There’s a second path for grants that include arbitrary SQL fragments (REVOKE, ALTER DEFAULT PRIVILEGES, etc., which only operators can write into the ACL). Those get a content-addressed composite group named wp_grp_perms_<sha256-prefix>_<database>. Same idea — every user wanting that exact permission set joins the same group — but the hash means a one- character edit to the SQL produces a brand new group, which is what you want. The code is in internal/provision/groups.go if you’re curious.

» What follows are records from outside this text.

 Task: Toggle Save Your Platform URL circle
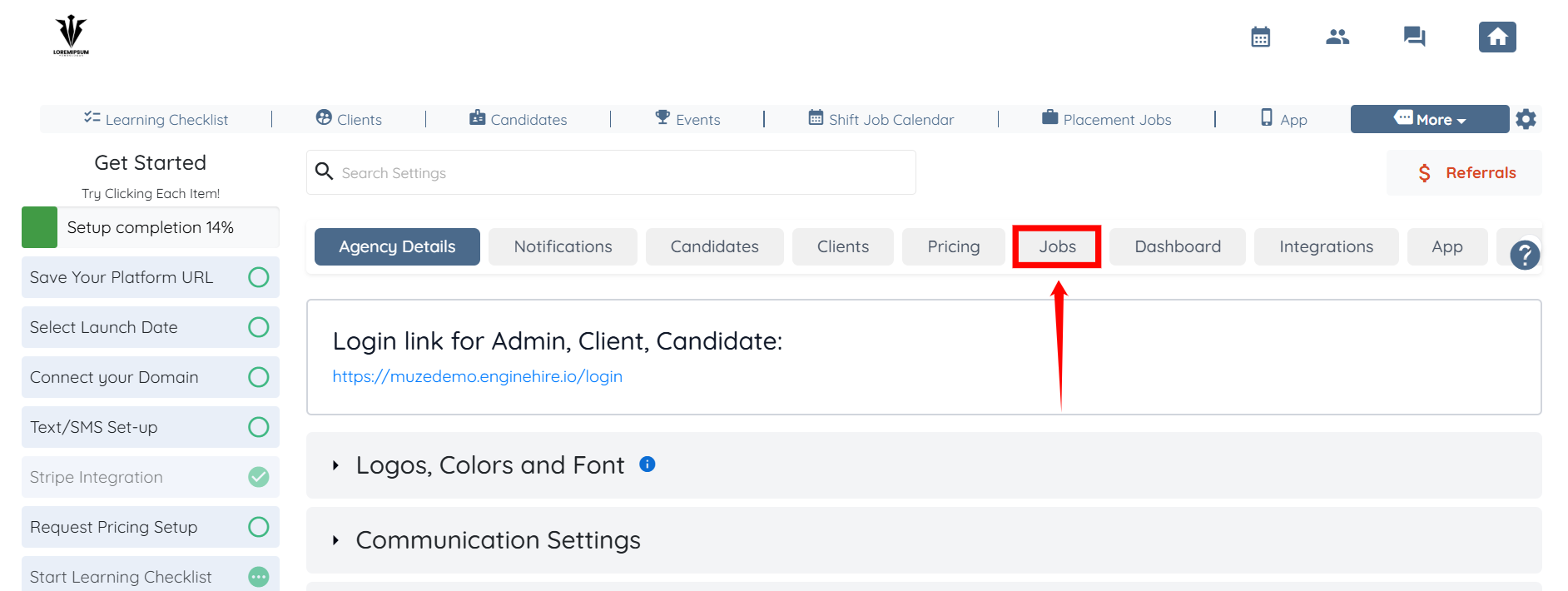259,277
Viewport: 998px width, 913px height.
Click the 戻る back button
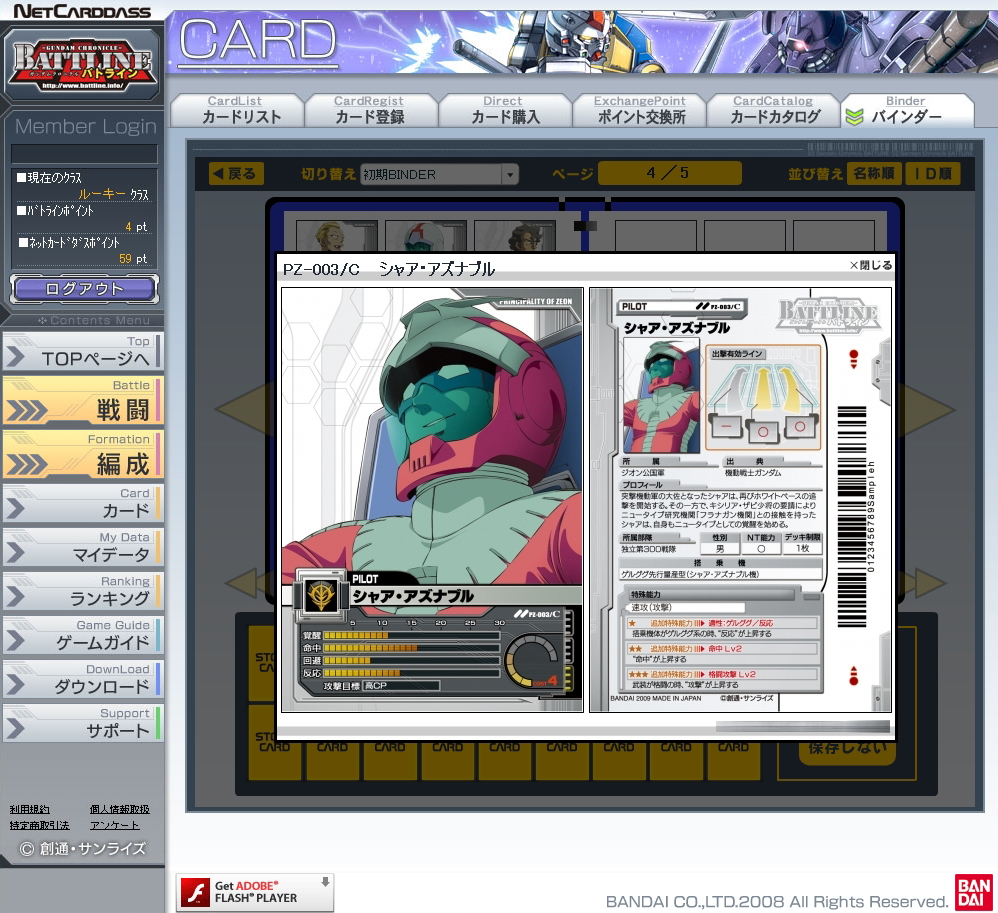237,174
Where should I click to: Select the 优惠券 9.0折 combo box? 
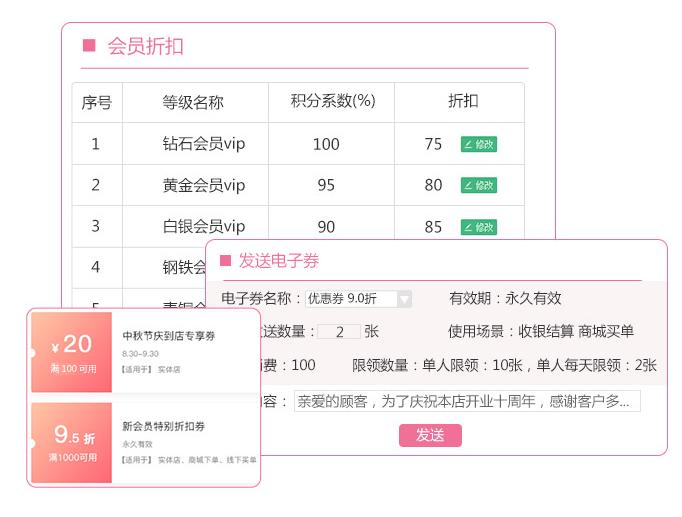[x=350, y=299]
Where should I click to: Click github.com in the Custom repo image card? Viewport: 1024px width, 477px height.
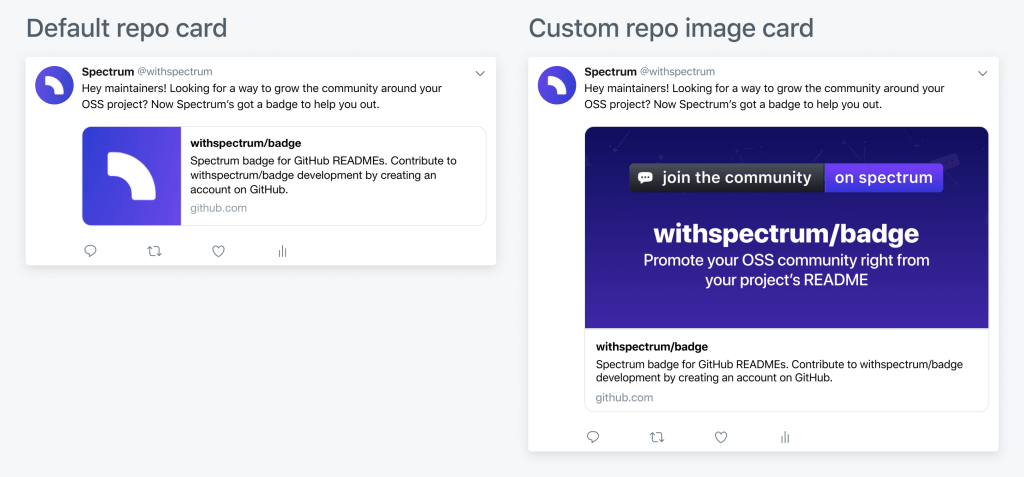tap(624, 397)
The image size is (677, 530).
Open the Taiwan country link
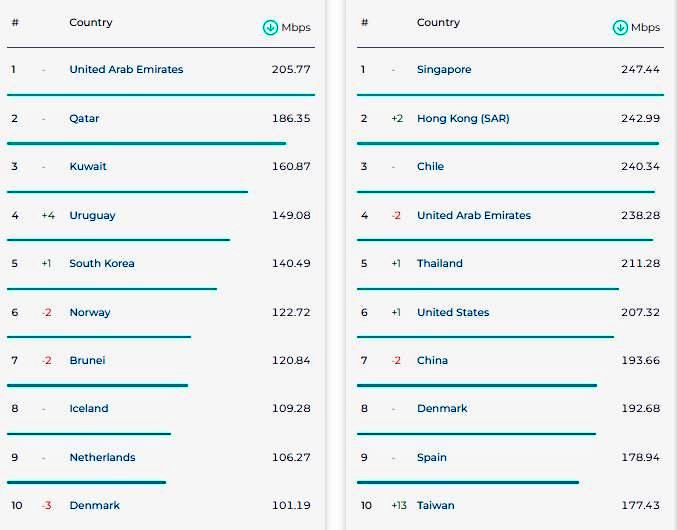click(x=435, y=505)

Locking, because CockroachDB

Two replicas of Waypoint can race to mint the same user role at the same instant. CockroachDB doesn’t ship a reliable CREATE ROLE IF NOT EXISTS (the syntax varies by version, the semantics by phase of moon), and the obvious “just retry on uniqueness violation” loop ends up wedged behind a contended DDL queue.

So Waypoint takes a 30-second SET NX EX lock in Redis keyed by the role name, with a unique token. The release script is the standard atomic check-and-delete:

if redis.call("GET", KEYS[1]) == ARGV[1] then
    return redis.call("DEL", KEYS[1])
end
return 0

If the lock can’t be acquired within 10 × 100ms of retries, the connection gets a clean FATAL 53300 rejection rather than queueing forever. We measure this; in production, contention is near zero because almost every connection hits an already-provisioned user and skips the lock path entirely.

MongoDB on Atlas: static users, not dynamic ones

The PG path mints a fresh LOGIN role per connection. Atlas does not let you do that. There’s no client-facing db.createUser() in Atlas’s hosted mode, and the Atlas Admin API is its own thing that lives behind a public API key with its own rate limits. Trying to provision users on every connection would mean either storing an Atlas API key in the proxy (no) or pre-minting users out of band and having the proxy pick one (fine).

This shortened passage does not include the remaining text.